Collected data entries
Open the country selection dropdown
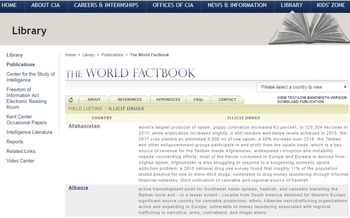Viewport: 350px width, 218px height. [x=302, y=87]
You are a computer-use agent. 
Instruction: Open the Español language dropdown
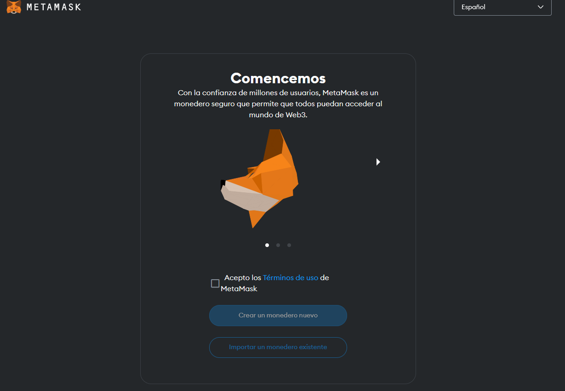tap(502, 7)
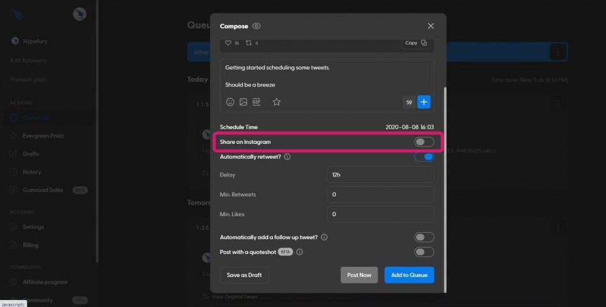The image size is (606, 307).
Task: Click the Copy button on tweet preview
Action: pos(415,43)
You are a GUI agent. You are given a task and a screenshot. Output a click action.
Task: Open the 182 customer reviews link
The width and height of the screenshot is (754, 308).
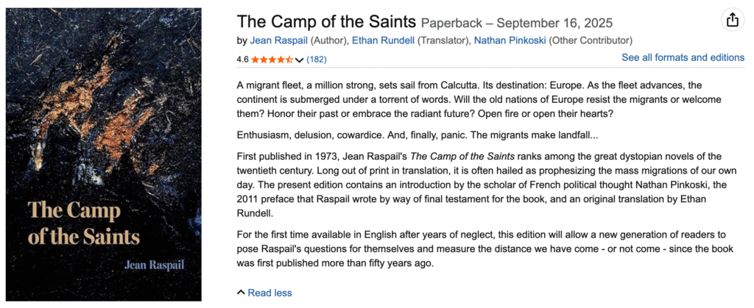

ABOUT THIS TASK
Would you return all of the entries unchanged while omitting the images?

ANSWER BOX
Open the country selection dropdown
Viewport: 350px width, 218px height. [x=302, y=87]
You are a computer-use agent. 
Instruction: Open the Español language dropdown
tap(502, 7)
The image size is (606, 307).
Task: Click the Copy button on tweet preview
Action: pos(415,43)
You are a GUI agent. You are given a task and a screenshot. Output a click action.
Task: Open the 182 customer reviews link
The width and height of the screenshot is (754, 308).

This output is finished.